Exercise material:
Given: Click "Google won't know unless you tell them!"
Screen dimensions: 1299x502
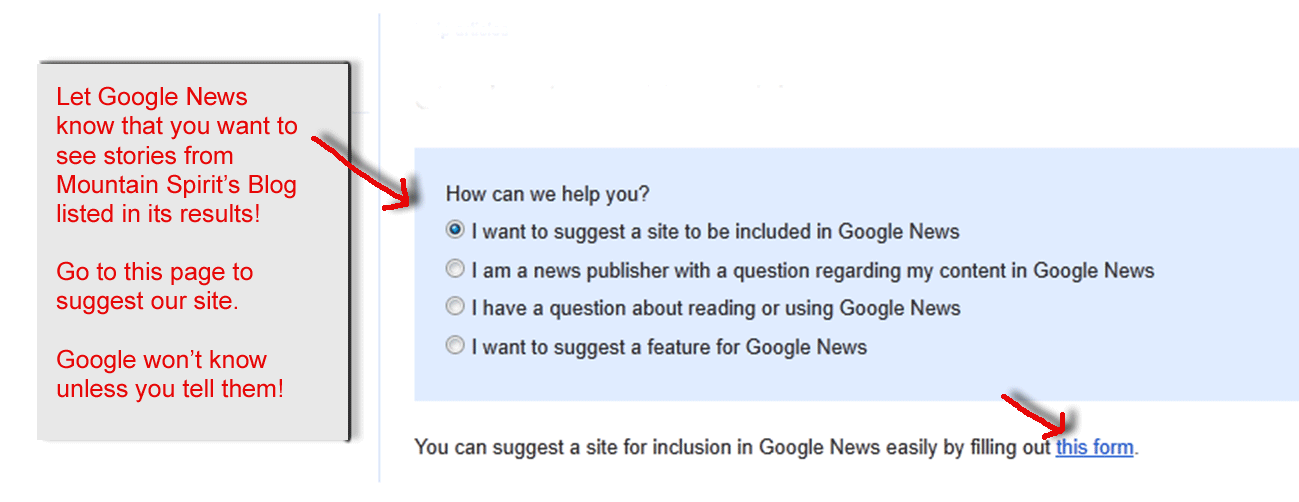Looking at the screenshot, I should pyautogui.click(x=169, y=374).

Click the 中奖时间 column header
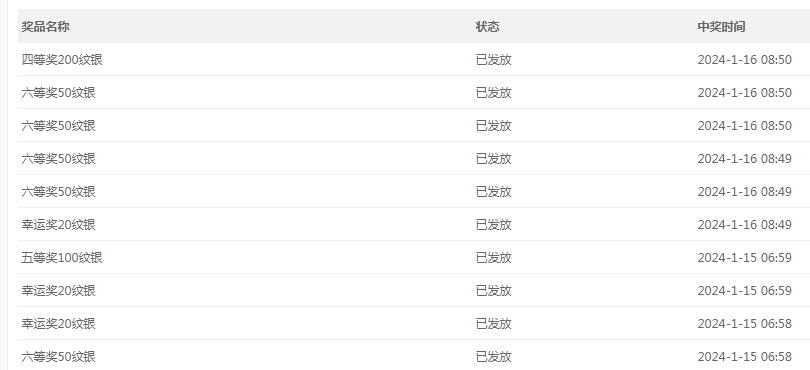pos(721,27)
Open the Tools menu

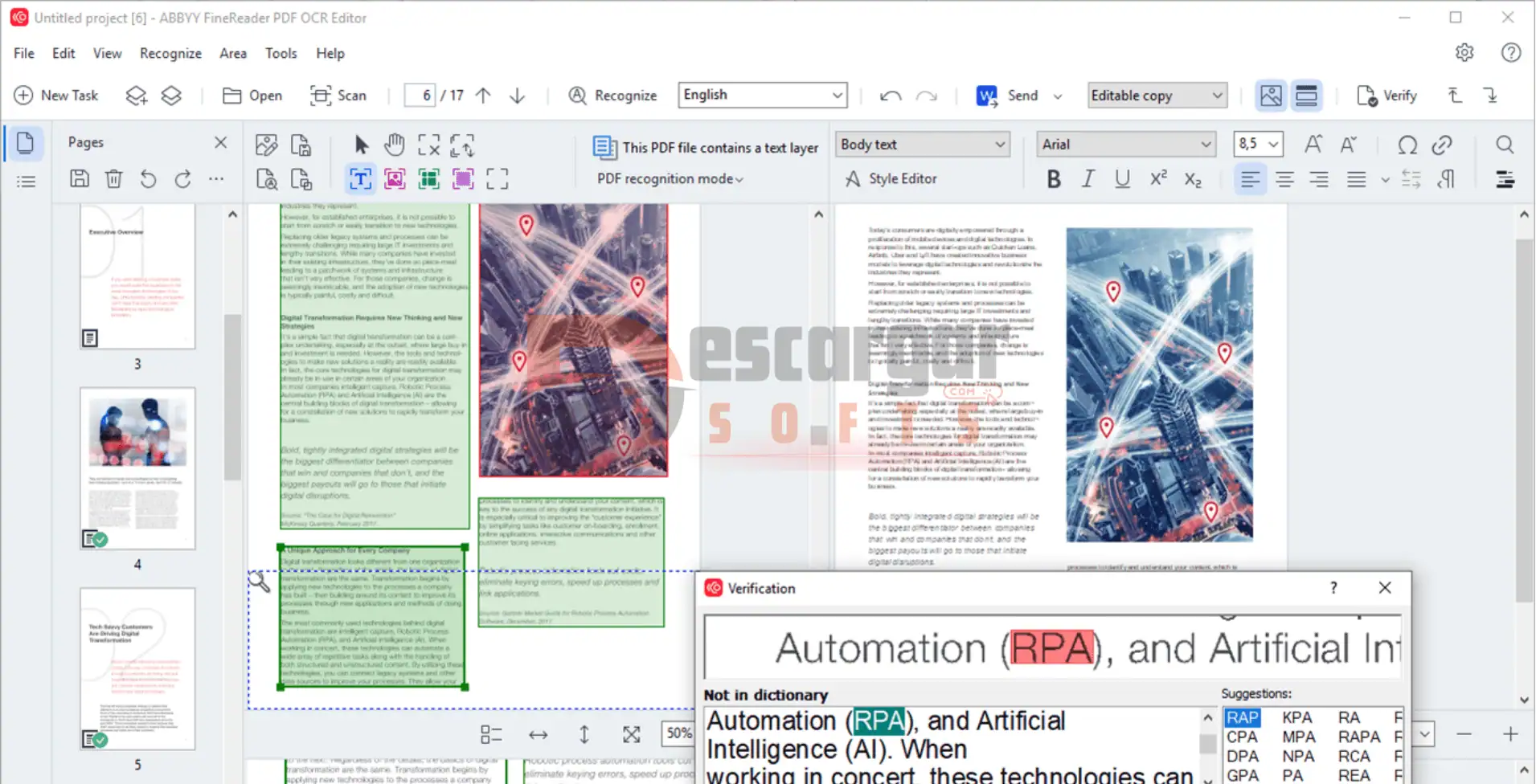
---
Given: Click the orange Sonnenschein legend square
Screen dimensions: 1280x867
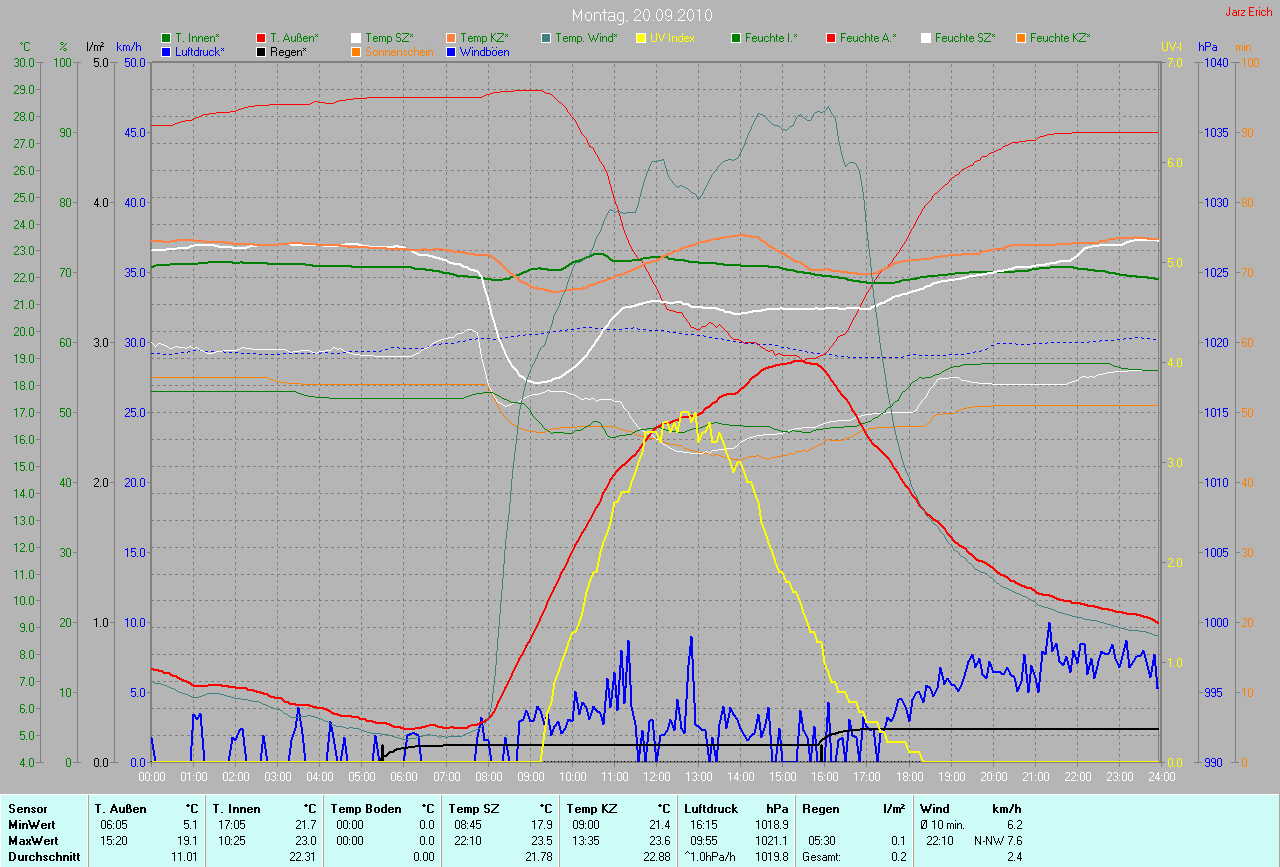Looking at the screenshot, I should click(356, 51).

What is being asked: With the pictures omitted, print the lines above exactly, beginning at the line with "Click the 中奖时间 column header" and going on through the line with "Open the Tools menu".

Output of the exercise:
Click the 中奖时间 column header
pos(721,27)
Open the Tools menu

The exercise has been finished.